Approving Your FHA Home Loan: Debt Issues
May 15, 2018 - How does your participating FHA lender decide to approve or deny your FHA mortgage loan? It doesn’t matter if you are applying for a One Time Close construction loan, buying a manufactured home, or applying for any other type of new purchase loan; the lender must follow certain steps to determine your creditworthiness.

The lender must insure that all applicants are financially qualified to borrow, which means being able to afford both existing monthly financial obligations AND the mortgage loan. To do this, FHA loan guidelines dictate a certain debt-to-income ratio (DTI) that is acceptable for loan approval.

In the simplest possible terms, if the borrower’s income is taken up by too much outgoing debt, it may be a bad risk for the lender to approve that loan unless there are compensating factors.
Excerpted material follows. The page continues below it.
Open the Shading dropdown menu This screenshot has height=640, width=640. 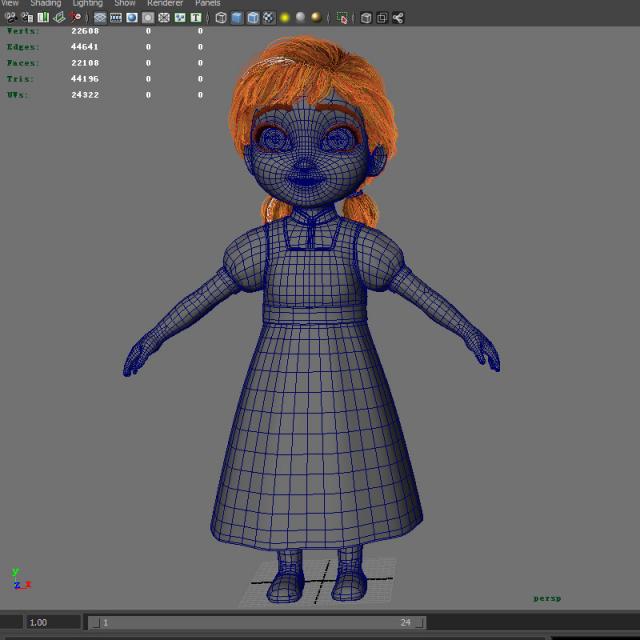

A bigger down payment is one such compensating factor; your lender may have other options or requirements where applicable.

HUD 4000.1, the FHA loan rulebook, tells the lender that she, “must determine the Borrower’s monthly liabilities by reviewing all debts listed on the credit report, Uniform Residential Loan Application (URLA), and required documentation.”

When reviewing these liabilities, the rules say all “applicable” debts must be included. FHA loan rules tell us, “Closed-end debts do not have to be included if they will be paid off within 10 months and the cumulative payments of all such debts are less than or equal to 5 percent of the Borrower’s gross monthly income. The Borrower may not pay down the balance in order to meet the 10-month requirement.”

And what about potential debt? A borrower who is listed on a friend or family member’s credit account may be included in the debt-to-income ratio, “unless the Mortgagee can document that the primary account holder has made all required payments on the account for the previous 12 months.”

In cases where less than three payments have been required on the account in the previous 12 months, “the payment amount must be included in the Borrower’s DTI.”

Such requirements make it necessary for a borrower to take a close look at their credit use long before applying for a home loan to determine if there are accounts that should be closed, paid down, or brought current. It’s best to begin working on these issues as soon as you know you want to pursue a home loan.

In addition to these FHA loan rules, there may be additional requirements depending on the lender. Your lender’s rules may go above and beyond what is mentioned here, so it’s a good idea to discuss any questions or concerns with your loan officer.